■ **Exercise description**: Write out, word for word, the part of the velociraptor text that begins with "Malcolm realizes that" and ends with "come before them.".

■ **Page text**:

.....

Tuesday, July 2, 2019
Law Finds a Way
In Michael Crichton's book The Lost World, his sequel to Jurassic Park, the scientist Ian Malcolm observes that the velociraptors -- pack-oriented hunting dinosaurs that have been brought back from extinction through genetic engineering -- behave unexpectedly viciously towards each other. Ordinarily, pack animals would work under some kind of social structure, as, for example, when wolves are led by a single alpha male, disadvantaging other males but minimizing conflict and maximizing cooperation among the pack as a whole. But in the book, the velociraptors are depicted as combative and treacherous, attacking each other at the slightest provocation or opportunity.
Malcolm realizes that even though the DNA used to recreate these creatures captured perfectly the information needed to duplicate the originals physically, there had been no means by which the scientists could have reproduced the social structure that the original animals had developed and passed along over uncounted millennia. Without that information inherited from previous generations, the cloned velociraptors could only work out their own "culture" by trial and error -- mostly maladaptive, destructive error. They might well destroy themselves as a species all over again, just because they had had no chance to observe and learn from those who had come before them.

.....

■ **Available data**:

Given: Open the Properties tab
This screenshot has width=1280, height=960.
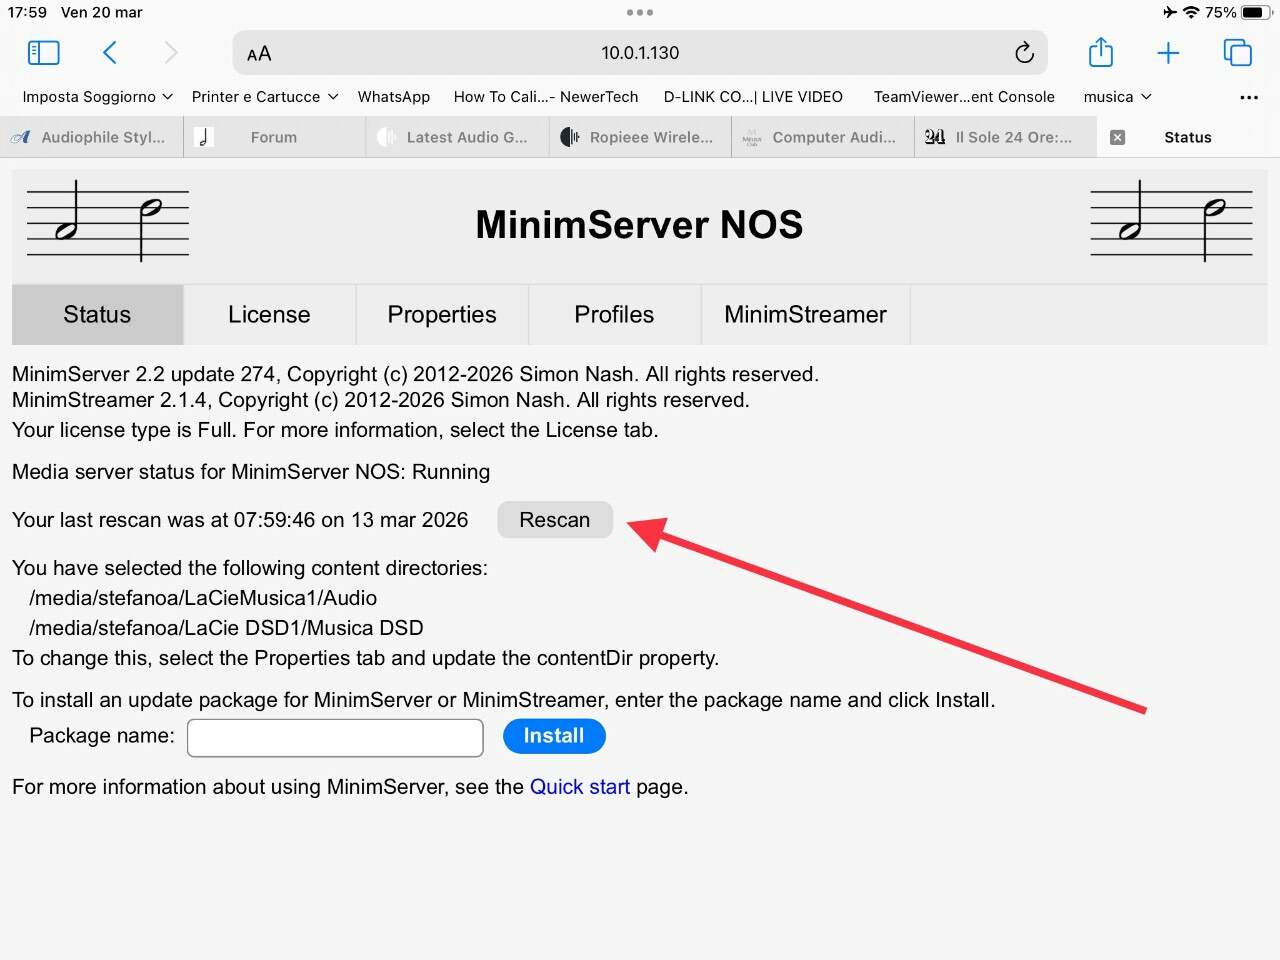Looking at the screenshot, I should tap(441, 315).
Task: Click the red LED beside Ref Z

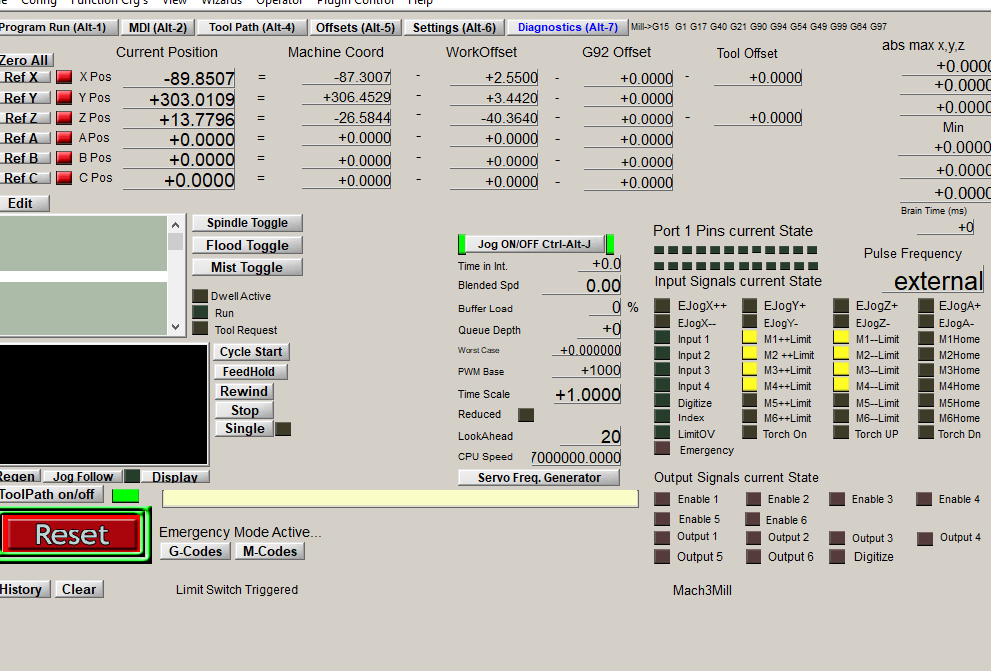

.....

■ **Answer box**:
Malcolm realizes that even though the DNA used to recreate these creatures captured perfectly the information needed to duplicate the originals physically, there had been no means by which the scientists could have reproduced the social structure that the original animals had developed and passed along over uncounted millennia. Without that information inherited from previous generations, the cloned velociraptors could only work out their own "culture" by trial and error -- mostly maladaptive, destructive error. They might well destroy themselves as a species all over again, just because they had had no chance to observe and learn from those who had come before them.